# What you will do
Print every line of text in the items below without changing anything, and omit the pictures from your answer.

■ ■ ■ ■ ■

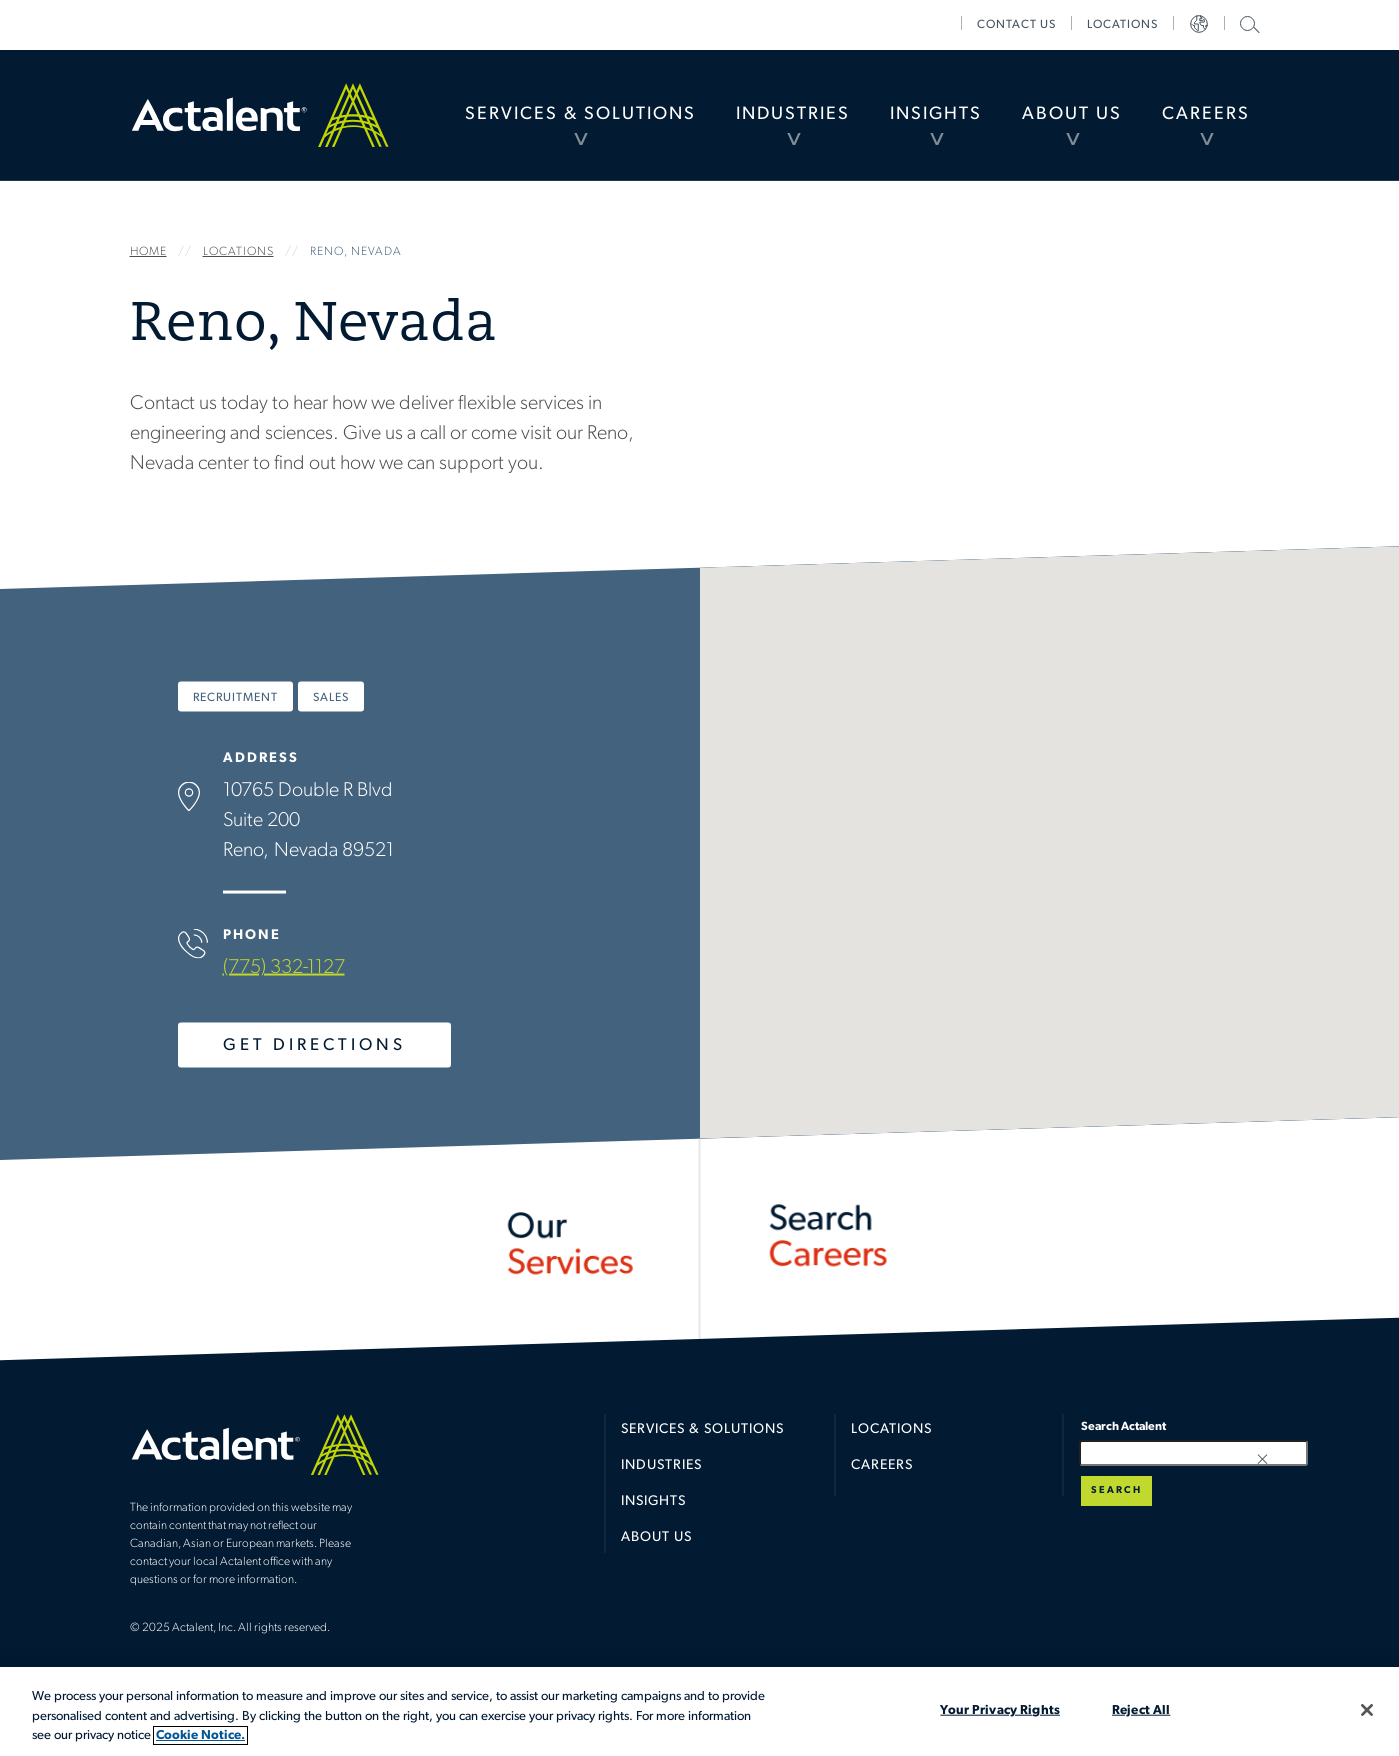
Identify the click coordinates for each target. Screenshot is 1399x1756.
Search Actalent (1247, 23)
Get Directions (313, 1045)
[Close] (1367, 1710)
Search (1116, 1490)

■ ■ ■ ■ ■

# Output of the exercise
Identify the click coordinates for each target. Screenshot is 1399x1756.
Search Actalent (1247, 23)
Get Directions (313, 1045)
[Close] (1367, 1710)
Search (1116, 1490)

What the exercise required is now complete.